*The exercise*
Return all of the items below verbatim, keeping every line and character unchanged.

::::::::

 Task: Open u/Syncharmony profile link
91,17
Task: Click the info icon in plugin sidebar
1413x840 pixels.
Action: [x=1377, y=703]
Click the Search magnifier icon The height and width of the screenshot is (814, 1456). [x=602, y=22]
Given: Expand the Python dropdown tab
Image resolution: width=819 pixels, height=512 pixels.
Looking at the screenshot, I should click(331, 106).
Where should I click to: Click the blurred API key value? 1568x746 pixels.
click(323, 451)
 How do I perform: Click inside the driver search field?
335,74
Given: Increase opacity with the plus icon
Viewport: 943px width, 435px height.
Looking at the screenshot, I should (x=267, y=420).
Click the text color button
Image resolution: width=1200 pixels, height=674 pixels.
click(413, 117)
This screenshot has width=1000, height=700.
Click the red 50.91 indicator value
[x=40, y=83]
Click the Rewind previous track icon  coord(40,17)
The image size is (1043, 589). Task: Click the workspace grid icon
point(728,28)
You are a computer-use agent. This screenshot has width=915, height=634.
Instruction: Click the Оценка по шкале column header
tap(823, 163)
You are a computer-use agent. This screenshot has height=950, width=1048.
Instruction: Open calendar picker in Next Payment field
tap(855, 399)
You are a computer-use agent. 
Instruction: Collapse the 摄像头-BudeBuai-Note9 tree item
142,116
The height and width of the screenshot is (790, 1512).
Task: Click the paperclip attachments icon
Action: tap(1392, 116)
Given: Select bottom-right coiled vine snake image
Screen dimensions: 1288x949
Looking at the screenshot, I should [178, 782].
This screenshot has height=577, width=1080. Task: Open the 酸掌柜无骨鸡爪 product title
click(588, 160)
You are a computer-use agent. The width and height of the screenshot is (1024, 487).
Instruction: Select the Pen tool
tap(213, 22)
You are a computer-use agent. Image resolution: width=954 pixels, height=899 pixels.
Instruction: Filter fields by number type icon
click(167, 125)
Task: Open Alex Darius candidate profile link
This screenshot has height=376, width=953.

::::::::

*Answer for the task*
 Task: Open u/Syncharmony profile link
91,17
Task: Click the info icon in plugin sidebar
1413x840 pixels.
Action: [x=1377, y=703]
Click the Search magnifier icon The height and width of the screenshot is (814, 1456). [x=602, y=22]
Given: Expand the Python dropdown tab
Image resolution: width=819 pixels, height=512 pixels.
Looking at the screenshot, I should click(331, 106).
Where should I click to: Click the blurred API key value? 1568x746 pixels.
click(323, 451)
 How do I perform: Click inside the driver search field?
335,74
Given: Increase opacity with the plus icon
Viewport: 943px width, 435px height.
Looking at the screenshot, I should (x=267, y=420).
Click the text color button
Image resolution: width=1200 pixels, height=674 pixels.
click(413, 117)
This screenshot has width=1000, height=700.
Click the red 50.91 indicator value
[x=40, y=83]
Click the Rewind previous track icon  coord(40,17)
The image size is (1043, 589). Task: Click the workspace grid icon
point(728,28)
You are a computer-use agent. This screenshot has width=915, height=634.
Instruction: Click the Оценка по шкале column header
tap(823, 163)
You are a computer-use agent. This screenshot has height=950, width=1048.
Instruction: Open calendar picker in Next Payment field
tap(855, 399)
You are a computer-use agent. 
Instruction: Collapse the 摄像头-BudeBuai-Note9 tree item
142,116
The height and width of the screenshot is (790, 1512).
Task: Click the paperclip attachments icon
Action: tap(1392, 116)
Given: Select bottom-right coiled vine snake image
Screen dimensions: 1288x949
Looking at the screenshot, I should [178, 782].
This screenshot has height=577, width=1080. Task: Open the 酸掌柜无骨鸡爪 product title
click(588, 160)
You are a computer-use agent. The width and height of the screenshot is (1024, 487).
Instruction: Select the Pen tool
tap(213, 22)
You are a computer-use agent. Image resolution: width=954 pixels, height=899 pixels.
Instruction: Filter fields by number type icon
click(167, 125)
Task: Open Alex Darius candidate profile link
This screenshot has height=376, width=953.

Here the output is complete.